BEGIN PROVIDED DATA

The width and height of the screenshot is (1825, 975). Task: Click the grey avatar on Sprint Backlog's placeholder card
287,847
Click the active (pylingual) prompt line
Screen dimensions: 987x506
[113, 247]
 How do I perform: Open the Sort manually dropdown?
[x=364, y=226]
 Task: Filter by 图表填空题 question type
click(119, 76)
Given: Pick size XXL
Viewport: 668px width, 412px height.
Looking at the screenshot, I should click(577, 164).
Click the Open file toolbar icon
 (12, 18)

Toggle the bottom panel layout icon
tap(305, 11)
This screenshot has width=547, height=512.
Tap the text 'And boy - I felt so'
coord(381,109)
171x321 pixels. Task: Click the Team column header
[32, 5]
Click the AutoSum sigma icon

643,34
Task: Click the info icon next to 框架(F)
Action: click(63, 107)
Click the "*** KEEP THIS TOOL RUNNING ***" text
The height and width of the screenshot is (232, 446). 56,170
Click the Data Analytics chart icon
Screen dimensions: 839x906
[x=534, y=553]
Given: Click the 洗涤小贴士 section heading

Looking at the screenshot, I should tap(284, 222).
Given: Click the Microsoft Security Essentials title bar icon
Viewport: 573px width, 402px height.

END PROVIDED DATA

* **TASK INSTRUCTIONS**:
The entries above need to be repeated in full, exactly as written.

* **ANSWER BOX**:
The width and height of the screenshot is (1825, 975). Task: Click the grey avatar on Sprint Backlog's placeholder card
287,847
Click the active (pylingual) prompt line
Screen dimensions: 987x506
[113, 247]
 How do I perform: Open the Sort manually dropdown?
[x=364, y=226]
 Task: Filter by 图表填空题 question type
click(119, 76)
Given: Pick size XXL
Viewport: 668px width, 412px height.
Looking at the screenshot, I should click(577, 164).
Click the Open file toolbar icon
 (12, 18)

Toggle the bottom panel layout icon
tap(305, 11)
This screenshot has width=547, height=512.
Tap the text 'And boy - I felt so'
coord(381,109)
171x321 pixels. Task: Click the Team column header
[32, 5]
Click the AutoSum sigma icon

643,34
Task: Click the info icon next to 框架(F)
Action: click(63, 107)
Click the "*** KEEP THIS TOOL RUNNING ***" text
The height and width of the screenshot is (232, 446). 56,170
Click the Data Analytics chart icon
Screen dimensions: 839x906
[x=534, y=553]
Given: Click the 洗涤小贴士 section heading

Looking at the screenshot, I should tap(284, 222).
Given: Click the Microsoft Security Essentials title bar icon
Viewport: 573px width, 402px height.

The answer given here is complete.